# START OF Document passage

# breeder loft



## grundyiaroller (Jan 12, 2011)

Will be posting pics soon of loft. Plan on having breeders side and young bird side and a holding pin will pics up soon


----------



## GEMcC5150 (Oct 24, 2010)

Where are you building? What type of weather will you have to deal with? and one more thing what type of birds will you be breeding?


----------



## grundyiaroller (Jan 12, 2011)

I live in Iowa and it is cold it will be in an ol hog building and I am breeding racing pigeons. I have 3 lil lofts so I dicided to make 1 big one and keepthe lil lofts for young and ol birds.


----------



## Pip Logan (Oct 6, 2009)

Can't wait to see some pics man!


----------



## GEMcC5150 (Oct 24, 2010)

That's cool I wish I had a building to remodel. Are you going to a lot of space so that this will be a finnal ofr at least a long term fix to your lof needs?


----------



## Crazy Pete (Nov 13, 2008)

What part of Iowa? do you fly with the Husker Hawkeye Combine?
Dave


----------



## grundyiaroller (Jan 12, 2011)

Hello Dave I live in central Iowa, Grundy county I belong to a club out of Ackley, Iowa barnstormers just a bunch of us guys fly for fun.I am wanting to get into it a lil more and am interested the combine you mentioned will you plz give some info on that. 
Thanks Kevin


----------



## grundyiaroller (Jan 12, 2011)

I will post pics of it when it is done we had a blizzard here last week and my building is full of snow and the outside is just as bad will try an get pics of that for ya
Kevin


----------



## grundyiaroller (Jan 12, 2011)

here are the pics of my building I plan on putting my breeders in well right now it is on hold until better weather


----------



## Pip Logan (Oct 6, 2009)

Holy Smokes thats a lot of snow!


----------



## sreeshs (Aug 16, 2009)

Pip Logan said:


> Holy Smokes thats a lot of snow!


You bet, I am having a shiver just seeing it


----------



## grundyiaroller (Jan 12, 2011)

ya and on top of that we will be in a wind chill advisory for a couple of days w/ temps being for highs of 3 to9 degrees above zero to -14 degrees below zero at night gotta love IOWA IN THE WINTER and my birds are all fine !!!


----------



## GEMcC5150 (Oct 24, 2010)

# END OF Document passage
# START OF Collected data

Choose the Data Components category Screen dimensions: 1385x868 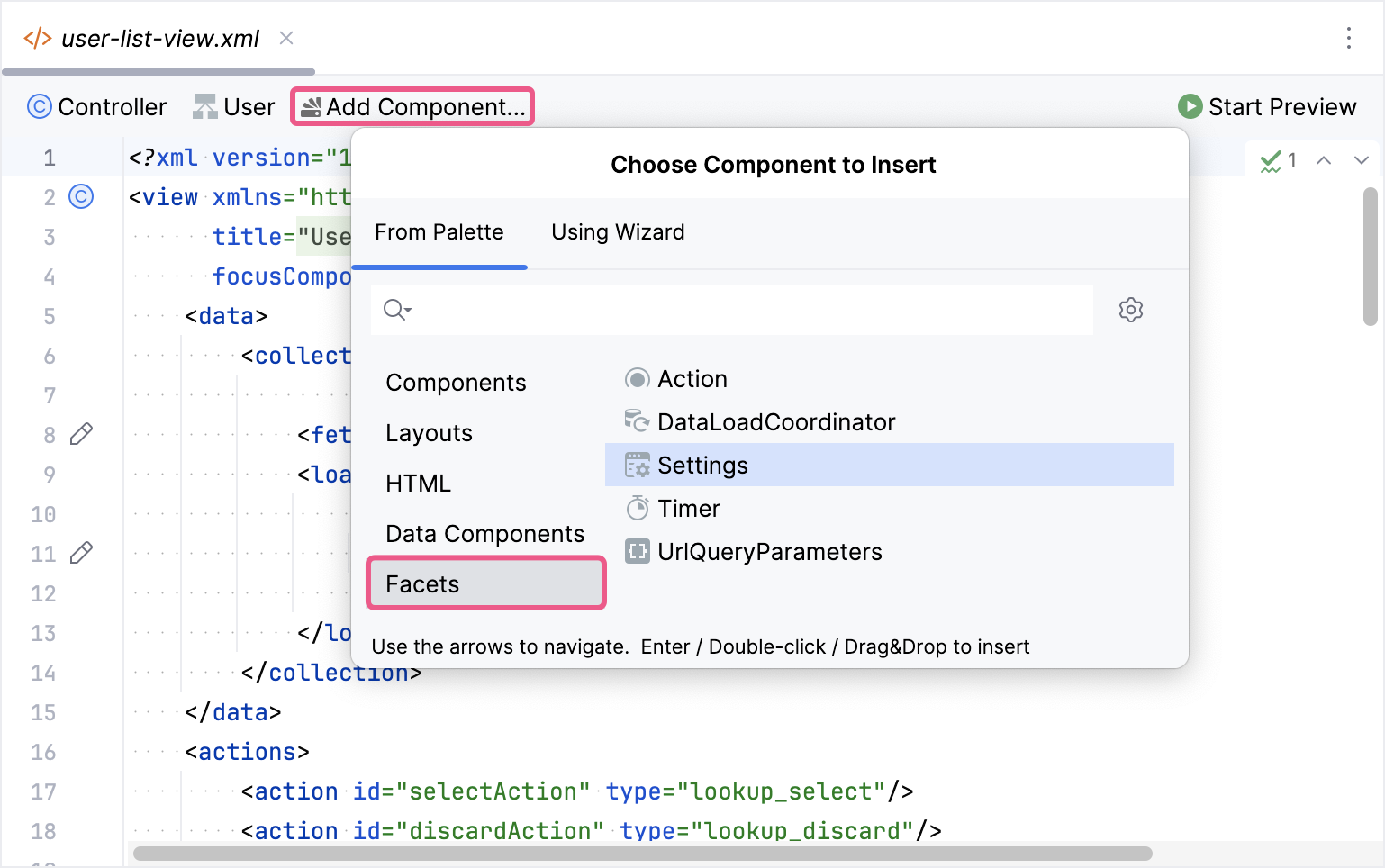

# END OF Collected data

*Directives*
1. In the breeder loft thread, what kind of building will house the new loft?
2. Write the next part of the breeder loft thread, picking up after its final post heading.

*Responses to the tasks*
1. An old hog building.

2.
Iowa!!!!!!!! man it is time to rethink moving south. It get cold here I mean like 50* at night with the wind blowing. There is a lot of room to expand so might reconsider where you wnat to build. LOL good luck with all that snow.


----------



## g0ldenb0y55 (Dec 23, 2008)

Pip Logan said:


> Holy Smokes thats a lot of snow!


LOL...that's what I was thinking! 

We got it good out here in cali man!


----------



## grundyiaroller (Jan 12, 2011)

now we are getting -30 windchills here in iowa cannot wait until this weekend it is to be in the 30 to 40 degree range YA-HOO


----------



## grundyiaroller (Jan 12, 2011)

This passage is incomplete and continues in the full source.